Other helpful examples of fields you may want to add could include:
tenant_id
: i.e. 'customer_a', 'customer_b'environment
: i.e. 'dev', 'staging', 'prod', etc.department
: i.e. 'advanced analytics', 'support', 'core', etc.team
: i.e. 'data_engineering', 'analytics_engineering', 'solutions_architecture', etc.owner_email
: i.e. '[email protected]'domain
: i.e. 'marketing', 'growth'
All of these fields can be exposed as filters in the SELECT UI, allowing you to slice and dice accordingly. Consider a workload which has a query metadata field called runner
, which tracks the source system that emitted the query. You can see cost and performance data split by the runner
metadata field directly in the UI:
See the section below on "Leveraging custom metadata fields" for more information.
Leveraging custom metadata fields
Custom workloads allow users to tag their queries with comments or Snowflake query tags. Here’s an example query comment SELECT has for one of its custom workloads:
select ...
from queries
group by all
order by sum_query_cost desc nulls last
limit 1000
/* {
"select_schema_version": "1.0.0",
"app": "SELECT_WEB_APP",
"workload_id": "DailyWorkloadPoPQuery",
"environment": "prod",
"tenant_id": "scwxhob-ad38017",
"referrer_base_url": "https://select.dev/app/scwxhob-ad38017/workloads",
"is_admin_user": true,
"user_id": "google-oauth2|115381118870474481840"
}*/
Custom workload fields like app
, workload_id
and environment
are already available for filtering & slicing in the UI out of the box. To enable the same behaviour for other fields you specify in your custom workload query comment/tag, head to Settings → Custom and specify the keys you want enabled.

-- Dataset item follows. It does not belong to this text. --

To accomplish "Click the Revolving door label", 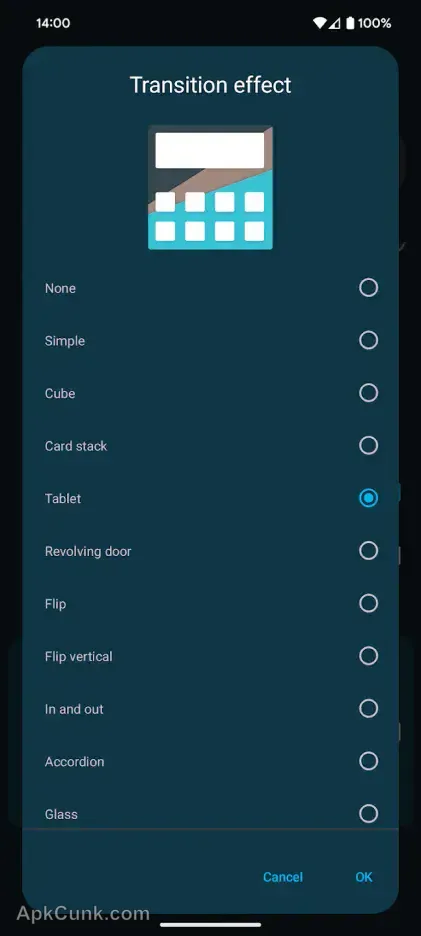I will point(88,551).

Once added, you can filter and slice by this metadata throught the UI!
Leverage custom meta keys in your Usage Groups
Looking to do cost chargebacks or showbacks using the metadata you've added to your query? You can now flexibly allocate costs based on custom workload metadata using SELECT's Usage Groups feature!
We don't currently support keys with complex data types
We currently do not support filtering/slicing on custom meta keys which contain complex data types like arrays or objects. If this is a requirement for you, please let us know and we will add this functionality.
select * from credit_cards
/* {
"select_schema_version": "1.0.0",
"app": "generated_tables",
"workload_id": "my_etl_job",
"tags": ["critical", "sensitive"],
"meta": {"task_key": "A1SF249X", "attempt_number": 1} }
*/
Note, you can still add this data to your query comment/tag and perform you own analysis on it. You just want be able to interact with that data in the SELECT UI as of today.